TO DO. Check each line of the listing for the string "dropdown". Copy those where it appears.

DATA RECORDS.
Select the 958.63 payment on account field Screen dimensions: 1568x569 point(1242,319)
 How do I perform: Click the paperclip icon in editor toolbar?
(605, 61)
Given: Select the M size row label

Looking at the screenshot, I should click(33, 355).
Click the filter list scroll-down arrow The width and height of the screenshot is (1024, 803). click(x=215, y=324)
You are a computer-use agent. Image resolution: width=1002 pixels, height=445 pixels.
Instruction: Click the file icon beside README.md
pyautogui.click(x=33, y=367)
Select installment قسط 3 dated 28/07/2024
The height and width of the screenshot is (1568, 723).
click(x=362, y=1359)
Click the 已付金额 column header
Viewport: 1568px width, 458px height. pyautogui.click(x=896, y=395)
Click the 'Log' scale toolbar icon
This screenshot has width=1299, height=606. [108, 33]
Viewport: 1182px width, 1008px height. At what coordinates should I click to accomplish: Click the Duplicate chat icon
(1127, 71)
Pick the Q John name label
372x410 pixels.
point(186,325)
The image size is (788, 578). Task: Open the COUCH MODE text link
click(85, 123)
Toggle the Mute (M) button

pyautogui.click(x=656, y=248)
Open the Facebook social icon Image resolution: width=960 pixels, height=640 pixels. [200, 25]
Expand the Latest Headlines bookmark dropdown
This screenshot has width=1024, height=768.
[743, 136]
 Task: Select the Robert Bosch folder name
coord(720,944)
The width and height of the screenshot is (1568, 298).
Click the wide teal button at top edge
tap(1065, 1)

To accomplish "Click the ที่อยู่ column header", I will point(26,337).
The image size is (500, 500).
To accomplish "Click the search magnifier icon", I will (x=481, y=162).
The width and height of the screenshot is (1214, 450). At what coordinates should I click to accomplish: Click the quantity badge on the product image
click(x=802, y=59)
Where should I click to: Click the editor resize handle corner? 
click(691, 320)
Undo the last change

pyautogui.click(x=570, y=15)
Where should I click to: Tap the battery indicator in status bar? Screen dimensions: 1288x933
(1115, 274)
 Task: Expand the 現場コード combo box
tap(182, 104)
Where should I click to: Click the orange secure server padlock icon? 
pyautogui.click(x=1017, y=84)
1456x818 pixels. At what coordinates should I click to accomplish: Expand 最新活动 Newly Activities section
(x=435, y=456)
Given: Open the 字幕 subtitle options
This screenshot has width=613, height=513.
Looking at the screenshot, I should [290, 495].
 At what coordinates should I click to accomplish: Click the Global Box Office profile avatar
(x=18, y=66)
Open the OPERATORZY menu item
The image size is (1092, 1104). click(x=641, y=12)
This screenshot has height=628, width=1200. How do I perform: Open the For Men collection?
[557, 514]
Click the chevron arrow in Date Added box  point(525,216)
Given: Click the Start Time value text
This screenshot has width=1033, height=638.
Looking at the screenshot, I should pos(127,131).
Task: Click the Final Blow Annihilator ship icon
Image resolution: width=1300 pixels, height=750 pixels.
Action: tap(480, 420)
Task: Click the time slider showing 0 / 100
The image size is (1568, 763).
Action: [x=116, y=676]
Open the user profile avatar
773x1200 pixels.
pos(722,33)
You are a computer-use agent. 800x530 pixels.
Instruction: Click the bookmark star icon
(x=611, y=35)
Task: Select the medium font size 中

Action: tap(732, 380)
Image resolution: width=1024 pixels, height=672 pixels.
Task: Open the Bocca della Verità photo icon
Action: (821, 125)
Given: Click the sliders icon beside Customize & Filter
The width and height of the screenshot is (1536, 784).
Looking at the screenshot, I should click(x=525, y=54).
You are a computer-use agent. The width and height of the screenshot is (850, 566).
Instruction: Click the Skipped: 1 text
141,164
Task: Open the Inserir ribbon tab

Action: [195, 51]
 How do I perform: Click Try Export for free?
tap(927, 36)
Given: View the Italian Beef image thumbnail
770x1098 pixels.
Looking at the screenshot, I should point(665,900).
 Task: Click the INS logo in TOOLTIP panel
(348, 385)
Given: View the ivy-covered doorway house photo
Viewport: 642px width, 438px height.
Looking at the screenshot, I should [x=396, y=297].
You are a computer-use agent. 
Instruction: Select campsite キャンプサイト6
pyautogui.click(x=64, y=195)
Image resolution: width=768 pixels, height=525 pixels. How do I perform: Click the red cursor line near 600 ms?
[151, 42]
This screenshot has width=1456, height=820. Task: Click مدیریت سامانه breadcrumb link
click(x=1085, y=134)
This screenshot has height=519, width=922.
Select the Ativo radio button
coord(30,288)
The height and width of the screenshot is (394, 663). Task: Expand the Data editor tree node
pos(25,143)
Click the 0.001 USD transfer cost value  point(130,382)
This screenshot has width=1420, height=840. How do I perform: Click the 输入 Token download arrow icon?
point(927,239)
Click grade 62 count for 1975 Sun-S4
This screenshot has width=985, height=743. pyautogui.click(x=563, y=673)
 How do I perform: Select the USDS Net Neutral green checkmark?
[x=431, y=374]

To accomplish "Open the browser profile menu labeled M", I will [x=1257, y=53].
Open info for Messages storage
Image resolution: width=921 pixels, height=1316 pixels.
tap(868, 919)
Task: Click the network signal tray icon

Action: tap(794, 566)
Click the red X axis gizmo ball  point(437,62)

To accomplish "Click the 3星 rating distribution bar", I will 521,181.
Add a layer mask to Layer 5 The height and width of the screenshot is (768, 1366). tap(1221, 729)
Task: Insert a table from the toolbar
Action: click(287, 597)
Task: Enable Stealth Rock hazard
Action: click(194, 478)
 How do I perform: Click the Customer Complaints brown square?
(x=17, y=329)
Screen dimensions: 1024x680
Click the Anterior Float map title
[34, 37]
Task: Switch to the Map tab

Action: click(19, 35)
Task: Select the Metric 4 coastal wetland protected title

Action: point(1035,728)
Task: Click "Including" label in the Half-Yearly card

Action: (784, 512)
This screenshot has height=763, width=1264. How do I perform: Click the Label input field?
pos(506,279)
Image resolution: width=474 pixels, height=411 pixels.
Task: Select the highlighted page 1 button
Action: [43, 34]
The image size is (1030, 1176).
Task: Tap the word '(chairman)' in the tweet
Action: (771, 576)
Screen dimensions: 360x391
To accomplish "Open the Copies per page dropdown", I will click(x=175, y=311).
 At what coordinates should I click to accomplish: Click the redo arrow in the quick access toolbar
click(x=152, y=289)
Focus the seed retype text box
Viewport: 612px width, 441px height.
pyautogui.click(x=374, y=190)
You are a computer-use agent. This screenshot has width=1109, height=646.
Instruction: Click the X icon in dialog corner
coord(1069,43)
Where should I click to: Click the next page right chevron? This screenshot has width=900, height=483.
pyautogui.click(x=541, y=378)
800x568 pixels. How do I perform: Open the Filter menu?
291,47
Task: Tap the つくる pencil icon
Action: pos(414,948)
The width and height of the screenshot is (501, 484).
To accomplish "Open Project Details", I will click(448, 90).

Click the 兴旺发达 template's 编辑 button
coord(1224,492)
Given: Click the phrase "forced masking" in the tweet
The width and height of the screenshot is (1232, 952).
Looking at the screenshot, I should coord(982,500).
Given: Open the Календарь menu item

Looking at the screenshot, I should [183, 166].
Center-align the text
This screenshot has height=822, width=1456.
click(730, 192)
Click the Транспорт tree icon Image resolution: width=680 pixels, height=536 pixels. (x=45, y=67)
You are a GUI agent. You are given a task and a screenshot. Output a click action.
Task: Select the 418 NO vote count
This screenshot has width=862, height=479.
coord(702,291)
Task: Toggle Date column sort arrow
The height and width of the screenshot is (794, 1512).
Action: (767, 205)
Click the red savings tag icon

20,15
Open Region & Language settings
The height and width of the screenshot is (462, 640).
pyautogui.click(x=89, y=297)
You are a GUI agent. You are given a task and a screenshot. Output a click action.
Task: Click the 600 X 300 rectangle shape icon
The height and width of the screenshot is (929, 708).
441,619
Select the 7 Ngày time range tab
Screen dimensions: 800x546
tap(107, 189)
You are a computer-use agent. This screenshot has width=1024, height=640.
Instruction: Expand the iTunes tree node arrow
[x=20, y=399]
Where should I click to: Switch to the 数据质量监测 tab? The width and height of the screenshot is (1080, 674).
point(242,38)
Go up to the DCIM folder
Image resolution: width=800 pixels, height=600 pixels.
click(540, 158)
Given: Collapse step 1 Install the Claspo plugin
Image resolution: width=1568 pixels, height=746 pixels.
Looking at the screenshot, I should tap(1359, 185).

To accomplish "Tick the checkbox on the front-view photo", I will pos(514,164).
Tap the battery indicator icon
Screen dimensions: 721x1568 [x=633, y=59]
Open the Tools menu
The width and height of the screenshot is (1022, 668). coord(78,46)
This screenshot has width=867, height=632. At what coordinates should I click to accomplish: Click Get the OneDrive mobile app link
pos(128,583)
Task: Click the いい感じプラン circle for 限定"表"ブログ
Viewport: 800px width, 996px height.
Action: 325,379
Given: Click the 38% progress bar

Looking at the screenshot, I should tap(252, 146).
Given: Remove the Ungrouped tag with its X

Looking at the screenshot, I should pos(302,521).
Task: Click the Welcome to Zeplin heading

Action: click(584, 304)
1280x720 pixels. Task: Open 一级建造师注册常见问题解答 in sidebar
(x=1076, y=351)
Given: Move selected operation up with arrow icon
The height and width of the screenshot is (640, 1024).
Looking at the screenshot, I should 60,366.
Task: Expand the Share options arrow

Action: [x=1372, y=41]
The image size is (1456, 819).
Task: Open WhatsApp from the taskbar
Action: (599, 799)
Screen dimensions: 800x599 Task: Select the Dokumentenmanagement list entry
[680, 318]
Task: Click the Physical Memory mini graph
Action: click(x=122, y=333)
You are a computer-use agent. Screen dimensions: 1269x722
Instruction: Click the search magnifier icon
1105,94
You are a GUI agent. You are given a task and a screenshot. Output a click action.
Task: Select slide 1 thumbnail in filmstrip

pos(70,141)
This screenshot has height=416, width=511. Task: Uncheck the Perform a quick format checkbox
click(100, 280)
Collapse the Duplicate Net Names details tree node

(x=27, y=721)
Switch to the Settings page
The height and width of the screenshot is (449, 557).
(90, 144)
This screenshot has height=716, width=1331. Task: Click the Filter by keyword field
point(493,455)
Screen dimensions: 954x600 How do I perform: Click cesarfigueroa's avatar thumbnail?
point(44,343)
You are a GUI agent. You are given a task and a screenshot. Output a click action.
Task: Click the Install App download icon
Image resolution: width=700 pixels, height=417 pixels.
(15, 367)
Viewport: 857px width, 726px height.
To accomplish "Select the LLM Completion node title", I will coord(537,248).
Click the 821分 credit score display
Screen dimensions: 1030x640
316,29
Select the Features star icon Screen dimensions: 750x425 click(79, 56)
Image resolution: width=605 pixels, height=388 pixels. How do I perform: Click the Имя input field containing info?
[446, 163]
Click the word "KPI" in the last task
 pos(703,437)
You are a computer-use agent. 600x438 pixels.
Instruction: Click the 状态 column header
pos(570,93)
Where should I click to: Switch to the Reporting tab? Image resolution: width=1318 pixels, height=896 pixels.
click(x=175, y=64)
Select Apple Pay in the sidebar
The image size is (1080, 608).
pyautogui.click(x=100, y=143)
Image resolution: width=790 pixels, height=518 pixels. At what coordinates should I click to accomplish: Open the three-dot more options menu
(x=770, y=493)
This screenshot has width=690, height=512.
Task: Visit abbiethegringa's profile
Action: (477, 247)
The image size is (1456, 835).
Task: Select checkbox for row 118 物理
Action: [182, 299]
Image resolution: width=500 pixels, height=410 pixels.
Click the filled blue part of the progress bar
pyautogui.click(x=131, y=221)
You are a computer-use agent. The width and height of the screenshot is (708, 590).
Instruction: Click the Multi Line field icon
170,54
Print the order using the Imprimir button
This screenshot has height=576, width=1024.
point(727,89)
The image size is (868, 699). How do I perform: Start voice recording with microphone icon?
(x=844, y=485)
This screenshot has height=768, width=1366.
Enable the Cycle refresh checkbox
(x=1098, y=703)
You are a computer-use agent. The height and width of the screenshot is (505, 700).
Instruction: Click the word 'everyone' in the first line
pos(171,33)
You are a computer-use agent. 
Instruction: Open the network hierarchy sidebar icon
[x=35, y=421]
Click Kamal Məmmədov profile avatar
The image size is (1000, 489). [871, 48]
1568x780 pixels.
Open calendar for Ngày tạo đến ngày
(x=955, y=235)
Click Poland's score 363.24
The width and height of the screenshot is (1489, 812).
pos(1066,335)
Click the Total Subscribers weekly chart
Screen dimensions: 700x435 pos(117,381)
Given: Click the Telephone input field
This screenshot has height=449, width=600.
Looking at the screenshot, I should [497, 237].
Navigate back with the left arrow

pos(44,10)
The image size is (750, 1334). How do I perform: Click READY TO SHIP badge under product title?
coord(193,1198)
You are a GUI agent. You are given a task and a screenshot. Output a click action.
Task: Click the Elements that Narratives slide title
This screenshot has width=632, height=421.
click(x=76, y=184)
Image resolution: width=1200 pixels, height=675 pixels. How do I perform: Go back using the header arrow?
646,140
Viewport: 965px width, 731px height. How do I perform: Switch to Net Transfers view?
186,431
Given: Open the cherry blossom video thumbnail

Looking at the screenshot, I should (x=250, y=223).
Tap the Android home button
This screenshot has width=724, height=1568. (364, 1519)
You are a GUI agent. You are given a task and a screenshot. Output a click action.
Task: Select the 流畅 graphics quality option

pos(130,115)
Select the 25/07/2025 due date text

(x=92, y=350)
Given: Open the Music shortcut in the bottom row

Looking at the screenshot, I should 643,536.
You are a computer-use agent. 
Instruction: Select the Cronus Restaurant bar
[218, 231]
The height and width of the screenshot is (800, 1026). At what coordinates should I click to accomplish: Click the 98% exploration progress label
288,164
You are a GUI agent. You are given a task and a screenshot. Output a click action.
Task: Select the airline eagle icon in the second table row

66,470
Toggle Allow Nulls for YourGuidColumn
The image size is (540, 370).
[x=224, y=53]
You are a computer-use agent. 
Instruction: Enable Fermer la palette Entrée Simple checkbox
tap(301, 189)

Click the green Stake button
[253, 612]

SOLUTION BELOW.
Expand the Latest Headlines bookmark dropdown
To accomplish "Open the Copies per page dropdown", I will click(x=175, y=311).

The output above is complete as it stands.